| EXERCISE MATERIAL |

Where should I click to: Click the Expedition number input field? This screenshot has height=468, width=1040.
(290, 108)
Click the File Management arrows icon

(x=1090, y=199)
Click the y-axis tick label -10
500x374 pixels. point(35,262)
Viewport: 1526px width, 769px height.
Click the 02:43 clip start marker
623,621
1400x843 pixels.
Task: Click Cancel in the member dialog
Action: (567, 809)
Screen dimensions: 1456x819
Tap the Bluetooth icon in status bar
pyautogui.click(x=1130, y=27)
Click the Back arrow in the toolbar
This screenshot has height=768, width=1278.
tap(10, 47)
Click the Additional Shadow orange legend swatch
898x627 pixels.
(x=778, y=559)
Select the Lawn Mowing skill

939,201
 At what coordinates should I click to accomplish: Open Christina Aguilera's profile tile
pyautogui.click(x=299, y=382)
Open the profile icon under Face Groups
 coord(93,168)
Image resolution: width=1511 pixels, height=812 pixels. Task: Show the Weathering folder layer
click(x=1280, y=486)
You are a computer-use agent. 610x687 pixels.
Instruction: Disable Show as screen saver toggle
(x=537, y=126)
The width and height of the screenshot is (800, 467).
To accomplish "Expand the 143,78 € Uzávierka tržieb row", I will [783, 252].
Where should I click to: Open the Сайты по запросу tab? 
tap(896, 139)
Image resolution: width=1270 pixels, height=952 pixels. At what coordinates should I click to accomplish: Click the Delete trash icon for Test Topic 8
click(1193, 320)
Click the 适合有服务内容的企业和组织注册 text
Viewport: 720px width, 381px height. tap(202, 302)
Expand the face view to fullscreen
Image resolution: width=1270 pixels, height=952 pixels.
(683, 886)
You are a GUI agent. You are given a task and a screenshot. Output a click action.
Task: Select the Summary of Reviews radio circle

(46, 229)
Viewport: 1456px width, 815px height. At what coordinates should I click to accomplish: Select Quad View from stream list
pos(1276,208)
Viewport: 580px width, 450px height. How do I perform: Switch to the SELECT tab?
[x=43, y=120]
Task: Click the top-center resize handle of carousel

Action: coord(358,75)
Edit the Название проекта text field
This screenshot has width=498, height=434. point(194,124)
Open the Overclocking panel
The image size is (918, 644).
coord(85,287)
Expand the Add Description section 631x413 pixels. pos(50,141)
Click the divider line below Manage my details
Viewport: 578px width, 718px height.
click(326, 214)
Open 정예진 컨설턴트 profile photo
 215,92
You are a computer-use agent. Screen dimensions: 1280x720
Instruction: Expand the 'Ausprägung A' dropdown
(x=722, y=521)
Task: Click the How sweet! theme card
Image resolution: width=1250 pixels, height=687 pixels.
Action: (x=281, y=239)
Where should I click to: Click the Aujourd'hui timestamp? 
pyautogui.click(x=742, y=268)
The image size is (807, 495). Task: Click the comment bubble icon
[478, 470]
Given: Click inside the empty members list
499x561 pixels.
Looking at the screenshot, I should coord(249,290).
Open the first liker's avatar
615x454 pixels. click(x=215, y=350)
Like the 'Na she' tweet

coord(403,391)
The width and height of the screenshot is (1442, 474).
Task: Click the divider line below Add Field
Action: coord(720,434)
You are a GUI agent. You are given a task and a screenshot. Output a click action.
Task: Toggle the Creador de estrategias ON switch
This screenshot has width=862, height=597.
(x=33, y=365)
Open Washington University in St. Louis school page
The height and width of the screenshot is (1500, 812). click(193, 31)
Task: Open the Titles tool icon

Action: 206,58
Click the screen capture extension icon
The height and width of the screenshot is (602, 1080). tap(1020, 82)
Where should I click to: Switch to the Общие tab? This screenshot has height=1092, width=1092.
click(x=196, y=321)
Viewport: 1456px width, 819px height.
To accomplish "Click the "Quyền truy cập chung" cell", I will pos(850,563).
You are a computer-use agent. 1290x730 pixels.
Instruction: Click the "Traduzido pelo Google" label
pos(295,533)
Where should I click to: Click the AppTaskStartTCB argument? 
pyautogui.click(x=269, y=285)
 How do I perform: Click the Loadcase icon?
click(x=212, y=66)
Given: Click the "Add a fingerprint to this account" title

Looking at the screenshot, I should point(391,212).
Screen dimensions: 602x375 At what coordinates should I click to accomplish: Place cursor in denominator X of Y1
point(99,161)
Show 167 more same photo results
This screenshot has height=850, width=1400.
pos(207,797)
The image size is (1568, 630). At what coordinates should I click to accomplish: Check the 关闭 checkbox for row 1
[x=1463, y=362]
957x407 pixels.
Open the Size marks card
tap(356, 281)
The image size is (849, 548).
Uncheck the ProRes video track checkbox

| WHAT YOU HAVE TO DO |
Repeat the entries word for word, everything from the line containing "You are a computer-use agent. 610x687 pixels." down to the line containing "Action: coord(358,75)", with both of those lines included.

| SOLUTION TO THIS TASK |
You are a computer-use agent. 610x687 pixels.
Instruction: Disable Show as screen saver toggle
(x=537, y=126)
The width and height of the screenshot is (800, 467).
To accomplish "Expand the 143,78 € Uzávierka tržieb row", I will [783, 252].
Where should I click to: Open the Сайты по запросу tab? 
tap(896, 139)
Image resolution: width=1270 pixels, height=952 pixels. At what coordinates should I click to accomplish: Click the Delete trash icon for Test Topic 8
click(1193, 320)
Click the 适合有服务内容的企业和组织注册 text
Viewport: 720px width, 381px height. tap(202, 302)
Expand the face view to fullscreen
Image resolution: width=1270 pixels, height=952 pixels.
(683, 886)
You are a GUI agent. You are given a task and a screenshot. Output a click action.
Task: Select the Summary of Reviews radio circle

(46, 229)
Viewport: 1456px width, 815px height. At what coordinates should I click to accomplish: Select Quad View from stream list
pos(1276,208)
Viewport: 580px width, 450px height. How do I perform: Switch to the SELECT tab?
[x=43, y=120]
Task: Click the top-center resize handle of carousel

Action: coord(358,75)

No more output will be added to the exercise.